Infectious diseases transmitted from person to person
WHO has been active with partners, including UNICEF, in controlling diphtheria epidemics in the Russian Federation, some newly independent States and Mongolia. National immunization days were organized in late 1995, targeting the vulnerable population aged between 16 and 40.
In view of the fact that in some countries tuberculosis control programmes are being overwhelmed by the growing prevalence of HIV infection, WHO is mobilizing national experts to develop a new research strategy aimed at preventing the collapse of those programmes. The Organization is promoting the "directly observed treatment, short-course" (DOTS) strategy as the key to halting the current epidemic.
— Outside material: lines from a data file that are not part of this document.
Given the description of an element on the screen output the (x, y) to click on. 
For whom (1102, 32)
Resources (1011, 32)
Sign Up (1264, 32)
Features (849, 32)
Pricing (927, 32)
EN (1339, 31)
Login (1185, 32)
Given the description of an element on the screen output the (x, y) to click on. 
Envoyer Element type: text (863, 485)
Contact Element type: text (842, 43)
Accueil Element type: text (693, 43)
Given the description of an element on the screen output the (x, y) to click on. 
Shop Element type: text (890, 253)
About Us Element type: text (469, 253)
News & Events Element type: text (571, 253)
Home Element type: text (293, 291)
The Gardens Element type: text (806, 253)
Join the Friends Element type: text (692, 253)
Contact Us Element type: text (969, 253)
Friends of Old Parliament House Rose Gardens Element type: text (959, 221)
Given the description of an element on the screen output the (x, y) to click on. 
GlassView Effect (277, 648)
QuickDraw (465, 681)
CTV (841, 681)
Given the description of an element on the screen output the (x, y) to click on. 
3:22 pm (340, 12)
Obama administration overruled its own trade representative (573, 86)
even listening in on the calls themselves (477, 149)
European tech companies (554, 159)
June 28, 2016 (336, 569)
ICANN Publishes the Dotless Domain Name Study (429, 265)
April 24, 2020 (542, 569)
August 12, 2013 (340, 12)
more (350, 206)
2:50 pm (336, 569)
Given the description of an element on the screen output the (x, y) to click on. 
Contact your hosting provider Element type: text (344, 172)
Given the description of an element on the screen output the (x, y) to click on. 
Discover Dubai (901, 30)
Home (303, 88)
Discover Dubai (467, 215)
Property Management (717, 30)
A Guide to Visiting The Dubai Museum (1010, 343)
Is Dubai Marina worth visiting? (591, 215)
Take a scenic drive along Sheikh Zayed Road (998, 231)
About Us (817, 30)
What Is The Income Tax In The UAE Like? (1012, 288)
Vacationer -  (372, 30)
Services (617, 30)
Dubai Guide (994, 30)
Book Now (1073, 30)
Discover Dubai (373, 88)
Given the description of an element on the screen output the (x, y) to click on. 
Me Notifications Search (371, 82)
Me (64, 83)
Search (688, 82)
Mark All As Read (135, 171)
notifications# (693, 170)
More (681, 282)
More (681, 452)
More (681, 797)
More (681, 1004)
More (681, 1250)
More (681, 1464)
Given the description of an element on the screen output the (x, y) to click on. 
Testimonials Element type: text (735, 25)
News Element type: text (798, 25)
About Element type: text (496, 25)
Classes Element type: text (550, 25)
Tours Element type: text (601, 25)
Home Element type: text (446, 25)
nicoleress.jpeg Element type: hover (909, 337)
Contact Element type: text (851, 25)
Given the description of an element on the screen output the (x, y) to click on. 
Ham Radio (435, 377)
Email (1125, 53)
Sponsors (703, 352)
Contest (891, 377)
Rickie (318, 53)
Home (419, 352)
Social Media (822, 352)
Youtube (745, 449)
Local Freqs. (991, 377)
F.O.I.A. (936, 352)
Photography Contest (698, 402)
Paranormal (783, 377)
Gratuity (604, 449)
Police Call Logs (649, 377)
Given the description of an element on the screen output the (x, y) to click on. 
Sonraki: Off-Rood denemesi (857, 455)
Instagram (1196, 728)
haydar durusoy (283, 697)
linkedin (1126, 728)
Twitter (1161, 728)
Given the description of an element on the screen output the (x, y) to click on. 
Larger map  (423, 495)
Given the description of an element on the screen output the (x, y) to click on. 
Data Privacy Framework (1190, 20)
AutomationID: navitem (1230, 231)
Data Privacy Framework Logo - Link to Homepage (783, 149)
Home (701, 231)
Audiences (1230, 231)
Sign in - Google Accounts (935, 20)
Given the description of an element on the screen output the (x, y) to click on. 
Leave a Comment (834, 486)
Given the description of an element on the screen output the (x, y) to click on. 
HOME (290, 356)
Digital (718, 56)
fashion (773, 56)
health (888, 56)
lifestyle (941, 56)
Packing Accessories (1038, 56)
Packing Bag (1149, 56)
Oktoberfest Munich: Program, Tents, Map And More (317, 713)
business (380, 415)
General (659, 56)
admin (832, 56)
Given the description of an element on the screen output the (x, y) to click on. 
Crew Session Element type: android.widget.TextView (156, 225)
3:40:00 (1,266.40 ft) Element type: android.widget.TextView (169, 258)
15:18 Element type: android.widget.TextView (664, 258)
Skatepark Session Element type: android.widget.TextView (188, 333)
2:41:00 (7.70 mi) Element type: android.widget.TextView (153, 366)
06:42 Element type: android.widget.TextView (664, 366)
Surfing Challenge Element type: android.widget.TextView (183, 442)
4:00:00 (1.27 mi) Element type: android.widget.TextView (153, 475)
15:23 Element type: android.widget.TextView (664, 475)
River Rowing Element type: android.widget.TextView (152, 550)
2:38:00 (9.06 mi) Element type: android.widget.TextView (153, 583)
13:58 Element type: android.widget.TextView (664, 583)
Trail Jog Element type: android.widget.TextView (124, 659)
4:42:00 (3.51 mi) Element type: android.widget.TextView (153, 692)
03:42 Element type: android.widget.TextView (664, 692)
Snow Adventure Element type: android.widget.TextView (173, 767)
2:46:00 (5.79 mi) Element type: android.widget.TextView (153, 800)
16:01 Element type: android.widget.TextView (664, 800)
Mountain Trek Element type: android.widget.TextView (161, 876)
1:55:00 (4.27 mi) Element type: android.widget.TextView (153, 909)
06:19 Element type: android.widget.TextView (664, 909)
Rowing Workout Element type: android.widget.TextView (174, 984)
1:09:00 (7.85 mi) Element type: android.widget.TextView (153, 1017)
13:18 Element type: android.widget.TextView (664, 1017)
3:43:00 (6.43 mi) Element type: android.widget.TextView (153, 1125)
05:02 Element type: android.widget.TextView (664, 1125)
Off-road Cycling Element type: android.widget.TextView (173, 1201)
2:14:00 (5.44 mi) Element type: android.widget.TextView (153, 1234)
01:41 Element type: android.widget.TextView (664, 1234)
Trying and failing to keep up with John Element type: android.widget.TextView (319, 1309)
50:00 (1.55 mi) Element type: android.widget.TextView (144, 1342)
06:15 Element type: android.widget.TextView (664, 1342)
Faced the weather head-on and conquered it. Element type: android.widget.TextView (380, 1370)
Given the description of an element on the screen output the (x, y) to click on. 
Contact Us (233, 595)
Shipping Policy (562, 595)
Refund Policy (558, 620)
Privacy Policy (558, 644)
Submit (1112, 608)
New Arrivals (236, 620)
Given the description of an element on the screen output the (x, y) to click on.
In 1995 WHO issued training materials and a handbook on the subject of tuberculosis and supported workshops in 15 countries.
Steady progress is being made towards the elimination of leprosy as a public health problem before the end of the century, as a result of the multidrug therapy recommended by WHO since 1981, which is relatively cheap, is acceptable to patients and effects a complete cure.
In February 1995 WHO announced the composition of the influenza vaccine for the 1995-1996 season, replacing two of the three components that had been included in the vaccine for the previous season.
WHO studies were carried out on various aspects of HIV/AIDS, such as the protective effect of the female condom; the efficacy of a long-acting vaginal microbicide; preparation of field-testing sites for vaccines; preventing mother-to-child transmission; and a number of sociological investigations. Training in condom promotion continued in most regions. WHO was involved in the setting up of a Joint United Nations Programme on HIV/AIDS (UNAIDS), which became operational on 1 January 1996.